Tuesday, September 23, 2008

mOOve over conventional dairy

Everyone remembers their parents telling them to finish their milk. “You want strong bones don’t you?” they would ask. And we would sit there staring at the full glass wishing that it were apple juice. My mother would even make magic milk for my sister and me when we were younger. She would place a few drops of food coloring into the bottom of our glasses and then pour milk into them. When she stirred the milk it would “magically” turn into blue and pink milk. What a great trick to get us to drink milk as kids! Then when I was a teenager, and Pepsi and Coke were the cool things to drink, the brilliant milk mustache ads came out. Beautiful actresses and muscular athletes would pose with that milky white streak across his or her upper lip.
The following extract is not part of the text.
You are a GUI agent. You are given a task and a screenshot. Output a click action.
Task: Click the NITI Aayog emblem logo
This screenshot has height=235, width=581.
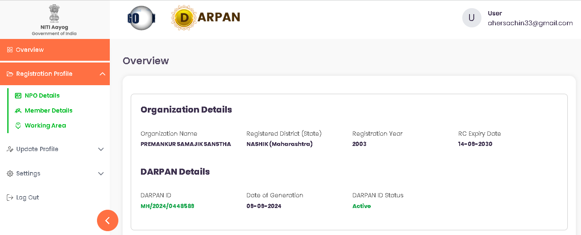pyautogui.click(x=54, y=13)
Drinking milk is cool again, but not because it is purple or because a rock star drinks it, but because it is organic. According to the OTA, organic dairy sales reached $1.3 billion in 2007. Organic milk is just conventional milk minus all of the red flags. In order to be organically certified there is a list of things that must not be present in the milk cows or on the farm they live on. Here are the regulations:

• Cows must have access to graze on pasture for a min. of 120 day a year.
• 30% of the cow’s nutritional needs must come from fresh grass.
• Milk cows must be fed 100% organic and vegetarian diet, with no animal based feed or by products.
• Dairy cows cannot be given any antibiotics or synthetic growth hormones.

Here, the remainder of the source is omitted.